Figure 13: Collapsed view of provisioned product
-
- When you perform the create snapshot action, the VolumeId field is filled in for you.
Figure 14: Service action snapshot volume
-
- As you perform actions on your provisioned product, you’ll see the events of the provisioned product:
Figure 15: Stacked detailed view of a provisioned product
-
- After the service action is complete, the SSM document returns the ID of the created object.
Figure 16: Service action output
Terminate the environment
To avoid ongoing charges in your account, delete the resources you created.
- Terminate all provisioned products in AWS Service Catalog.
- Delete the CloudFormation stack that you created from the service action CloudFormation template.
- In the AWS Service Catalog console, disassociate the product from the portfolio.
- Remove the AWS Service Catalog product. You don’t have to remove all product versions. As long as you remove the service action associations, you can remove the product.
- If you manually added any users or roles to the portfolio, you must remove them before you remove the portfolio.

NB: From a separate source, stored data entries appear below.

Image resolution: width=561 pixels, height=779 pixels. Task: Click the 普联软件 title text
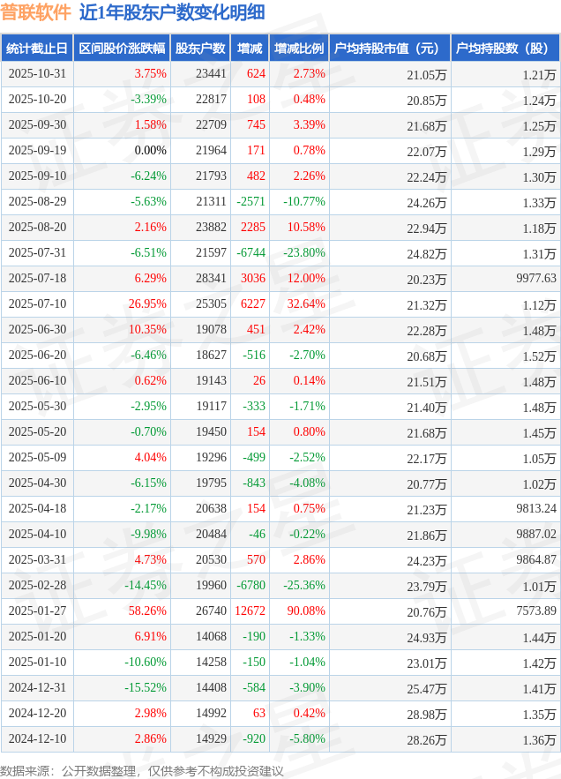[x=35, y=12]
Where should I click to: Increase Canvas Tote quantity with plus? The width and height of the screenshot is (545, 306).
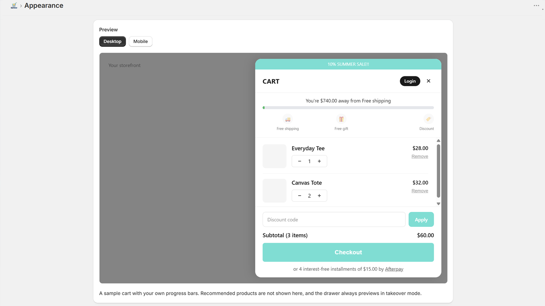pyautogui.click(x=319, y=196)
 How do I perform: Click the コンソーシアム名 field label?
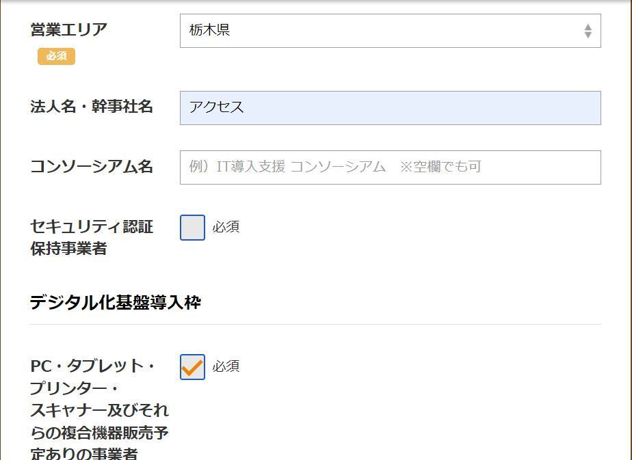click(x=92, y=166)
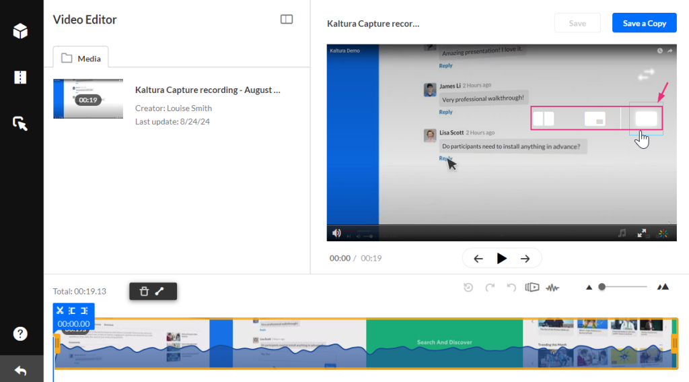Step back with the left arrow button
The image size is (689, 382).
click(x=478, y=258)
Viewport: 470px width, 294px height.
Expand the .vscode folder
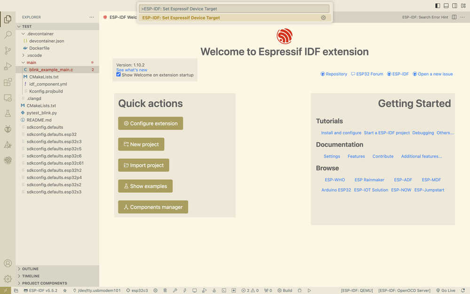(x=34, y=56)
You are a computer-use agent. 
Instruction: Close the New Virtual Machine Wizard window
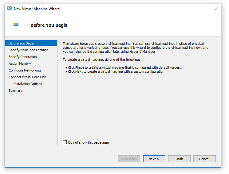tap(216, 9)
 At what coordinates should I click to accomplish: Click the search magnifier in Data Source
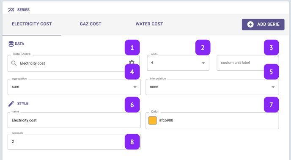coord(14,63)
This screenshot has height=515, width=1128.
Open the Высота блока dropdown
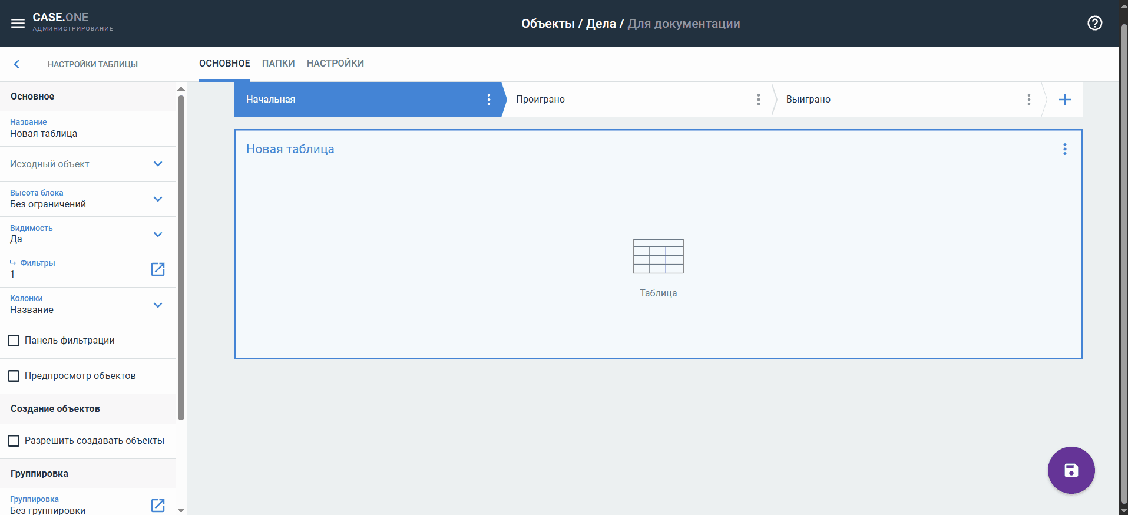[157, 199]
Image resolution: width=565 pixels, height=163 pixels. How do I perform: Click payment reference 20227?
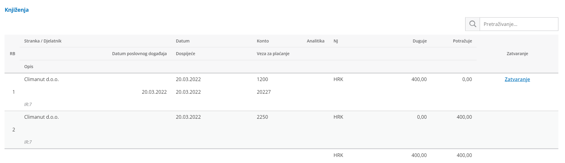coord(264,92)
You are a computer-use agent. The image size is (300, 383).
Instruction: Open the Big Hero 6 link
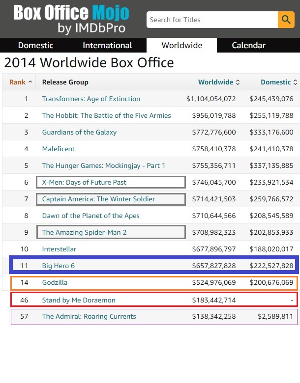tap(59, 266)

- Delete the other CloudFormation templates in the account.
Conclusion
The integration of AWS Service Catalog with AWS Systems Manager actions enables operations with least privileged constraints and ownership of the provisioned resources. This enables administrators to define actions that will allow end-users, such as developers, to have full control of their provisioned resources while staying within the security guardrails. For more information, see the How to manage AWS Auto Scaling groups and Amazon Redshift with AWS Service Catalog service actions blog post and AWS Service Catalog Service Actions in the AWS Service Catalog Administrator Guide.